> Problem details
Repeat exactly, and only, the lines of the entries below from the one with "Hans-Purrmann-Preis 2027 (498, 895)" through the one with "SETTINGS (490, 917)", both ends included.

(Pixel coordinate grounding data)
⟨

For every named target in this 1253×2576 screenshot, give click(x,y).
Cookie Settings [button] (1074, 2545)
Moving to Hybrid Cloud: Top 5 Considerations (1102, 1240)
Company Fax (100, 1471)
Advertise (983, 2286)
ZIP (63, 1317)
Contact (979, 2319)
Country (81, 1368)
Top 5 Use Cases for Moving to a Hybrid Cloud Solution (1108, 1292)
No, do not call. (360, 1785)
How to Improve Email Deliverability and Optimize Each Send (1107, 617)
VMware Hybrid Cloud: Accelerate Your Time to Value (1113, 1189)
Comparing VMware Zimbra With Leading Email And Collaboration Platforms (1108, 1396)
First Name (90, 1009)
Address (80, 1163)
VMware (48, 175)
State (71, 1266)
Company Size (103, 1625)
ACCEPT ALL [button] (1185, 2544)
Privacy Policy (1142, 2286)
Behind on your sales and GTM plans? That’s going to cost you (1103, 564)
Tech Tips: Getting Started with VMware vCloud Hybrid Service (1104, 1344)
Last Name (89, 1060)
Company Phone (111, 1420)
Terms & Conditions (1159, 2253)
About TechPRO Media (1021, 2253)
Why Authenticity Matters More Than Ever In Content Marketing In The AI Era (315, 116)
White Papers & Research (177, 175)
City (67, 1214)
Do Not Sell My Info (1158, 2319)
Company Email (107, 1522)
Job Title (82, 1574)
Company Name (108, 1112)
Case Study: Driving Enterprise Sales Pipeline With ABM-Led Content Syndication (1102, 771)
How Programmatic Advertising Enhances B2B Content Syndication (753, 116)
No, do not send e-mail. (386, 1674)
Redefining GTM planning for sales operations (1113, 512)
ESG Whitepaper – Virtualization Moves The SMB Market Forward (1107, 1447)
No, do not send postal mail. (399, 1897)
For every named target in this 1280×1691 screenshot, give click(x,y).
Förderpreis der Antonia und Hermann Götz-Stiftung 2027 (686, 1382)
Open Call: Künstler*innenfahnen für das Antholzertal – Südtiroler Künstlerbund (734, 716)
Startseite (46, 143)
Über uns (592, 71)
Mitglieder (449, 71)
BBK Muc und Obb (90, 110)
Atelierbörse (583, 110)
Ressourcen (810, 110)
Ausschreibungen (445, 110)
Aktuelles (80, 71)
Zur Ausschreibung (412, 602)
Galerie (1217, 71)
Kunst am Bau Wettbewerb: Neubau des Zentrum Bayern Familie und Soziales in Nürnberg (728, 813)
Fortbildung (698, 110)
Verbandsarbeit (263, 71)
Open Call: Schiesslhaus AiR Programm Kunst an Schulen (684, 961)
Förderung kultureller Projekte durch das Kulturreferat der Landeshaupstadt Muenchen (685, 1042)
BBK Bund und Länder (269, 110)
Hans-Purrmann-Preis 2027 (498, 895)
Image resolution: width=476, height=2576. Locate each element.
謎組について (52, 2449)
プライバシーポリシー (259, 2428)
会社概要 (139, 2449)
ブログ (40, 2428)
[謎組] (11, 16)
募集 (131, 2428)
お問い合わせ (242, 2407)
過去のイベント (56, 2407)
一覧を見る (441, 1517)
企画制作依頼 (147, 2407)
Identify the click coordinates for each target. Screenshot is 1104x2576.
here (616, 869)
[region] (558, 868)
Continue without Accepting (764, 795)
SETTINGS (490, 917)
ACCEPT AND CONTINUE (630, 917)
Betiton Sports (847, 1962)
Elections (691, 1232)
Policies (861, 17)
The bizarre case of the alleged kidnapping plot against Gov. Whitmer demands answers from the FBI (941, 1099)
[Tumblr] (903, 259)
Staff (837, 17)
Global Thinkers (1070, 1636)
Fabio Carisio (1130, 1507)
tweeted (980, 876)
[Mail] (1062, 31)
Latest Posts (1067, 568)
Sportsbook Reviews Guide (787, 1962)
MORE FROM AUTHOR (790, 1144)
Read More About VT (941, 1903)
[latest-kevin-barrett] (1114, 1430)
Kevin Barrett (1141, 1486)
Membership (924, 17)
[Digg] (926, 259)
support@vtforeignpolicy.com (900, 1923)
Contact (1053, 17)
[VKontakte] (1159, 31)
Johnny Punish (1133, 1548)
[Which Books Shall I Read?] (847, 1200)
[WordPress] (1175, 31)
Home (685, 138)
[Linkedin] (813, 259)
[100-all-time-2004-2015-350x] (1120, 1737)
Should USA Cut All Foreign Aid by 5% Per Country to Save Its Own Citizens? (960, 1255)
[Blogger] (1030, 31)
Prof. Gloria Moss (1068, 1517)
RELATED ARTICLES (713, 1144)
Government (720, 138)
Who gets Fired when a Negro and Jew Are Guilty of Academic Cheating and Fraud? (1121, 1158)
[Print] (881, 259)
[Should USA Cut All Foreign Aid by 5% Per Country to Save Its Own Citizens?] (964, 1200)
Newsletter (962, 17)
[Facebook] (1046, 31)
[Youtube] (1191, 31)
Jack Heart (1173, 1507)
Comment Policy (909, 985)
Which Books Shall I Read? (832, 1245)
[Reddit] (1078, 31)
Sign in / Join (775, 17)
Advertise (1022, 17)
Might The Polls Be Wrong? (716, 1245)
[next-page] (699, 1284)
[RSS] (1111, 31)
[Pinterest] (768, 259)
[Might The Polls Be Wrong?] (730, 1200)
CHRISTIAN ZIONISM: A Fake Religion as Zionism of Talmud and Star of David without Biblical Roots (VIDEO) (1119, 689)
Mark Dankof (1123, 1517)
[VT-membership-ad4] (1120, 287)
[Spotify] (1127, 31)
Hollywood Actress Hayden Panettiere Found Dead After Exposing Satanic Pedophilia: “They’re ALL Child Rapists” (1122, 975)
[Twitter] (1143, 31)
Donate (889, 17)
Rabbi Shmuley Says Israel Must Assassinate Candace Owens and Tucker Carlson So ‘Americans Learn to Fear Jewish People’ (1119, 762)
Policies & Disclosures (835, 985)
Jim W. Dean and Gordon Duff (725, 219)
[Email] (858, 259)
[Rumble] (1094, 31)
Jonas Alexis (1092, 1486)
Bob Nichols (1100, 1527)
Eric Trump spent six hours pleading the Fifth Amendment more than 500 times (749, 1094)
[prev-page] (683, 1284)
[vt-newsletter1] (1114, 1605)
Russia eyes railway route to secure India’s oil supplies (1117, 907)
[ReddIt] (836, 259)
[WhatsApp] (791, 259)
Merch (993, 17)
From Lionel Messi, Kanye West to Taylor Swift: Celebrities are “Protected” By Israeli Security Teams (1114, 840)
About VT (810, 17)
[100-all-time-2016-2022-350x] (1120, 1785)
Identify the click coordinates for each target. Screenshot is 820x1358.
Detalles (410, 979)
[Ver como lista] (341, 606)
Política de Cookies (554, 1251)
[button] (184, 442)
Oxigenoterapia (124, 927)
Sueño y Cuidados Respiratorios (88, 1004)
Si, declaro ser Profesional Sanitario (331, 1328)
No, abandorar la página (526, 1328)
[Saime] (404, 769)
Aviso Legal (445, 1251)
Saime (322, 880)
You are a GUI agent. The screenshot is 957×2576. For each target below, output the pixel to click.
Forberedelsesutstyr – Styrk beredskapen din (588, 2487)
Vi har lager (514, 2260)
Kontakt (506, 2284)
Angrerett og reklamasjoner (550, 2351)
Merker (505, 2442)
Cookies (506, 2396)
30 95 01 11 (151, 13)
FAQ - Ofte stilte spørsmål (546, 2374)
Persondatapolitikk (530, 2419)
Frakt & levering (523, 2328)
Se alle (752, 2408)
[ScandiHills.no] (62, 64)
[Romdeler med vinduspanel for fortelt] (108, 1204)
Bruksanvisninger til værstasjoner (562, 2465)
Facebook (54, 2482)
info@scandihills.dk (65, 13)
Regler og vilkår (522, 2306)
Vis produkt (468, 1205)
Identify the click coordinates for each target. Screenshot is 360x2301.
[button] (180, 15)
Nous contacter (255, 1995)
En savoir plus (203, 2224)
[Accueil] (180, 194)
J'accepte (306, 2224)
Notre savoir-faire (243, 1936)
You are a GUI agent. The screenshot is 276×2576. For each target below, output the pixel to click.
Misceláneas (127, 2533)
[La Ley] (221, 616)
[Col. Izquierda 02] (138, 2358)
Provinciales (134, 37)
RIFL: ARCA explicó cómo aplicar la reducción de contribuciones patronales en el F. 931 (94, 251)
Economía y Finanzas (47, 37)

⟩

> Response to the task
Hans-Purrmann-Preis 2027 (498, 895)
Image resolution: width=476, height=2576. Locate each element.
謎組について (52, 2449)
プライバシーポリシー (259, 2428)
会社概要 (139, 2449)
ブログ (40, 2428)
[謎組] (11, 16)
募集 (131, 2428)
お問い合わせ (242, 2407)
過去のイベント (56, 2407)
一覧を見る (441, 1517)
企画制作依頼 (147, 2407)
Identify the click coordinates for each target. Screenshot is 1104x2576.
here (616, 869)
[region] (558, 868)
Continue without Accepting (764, 795)
SETTINGS (490, 917)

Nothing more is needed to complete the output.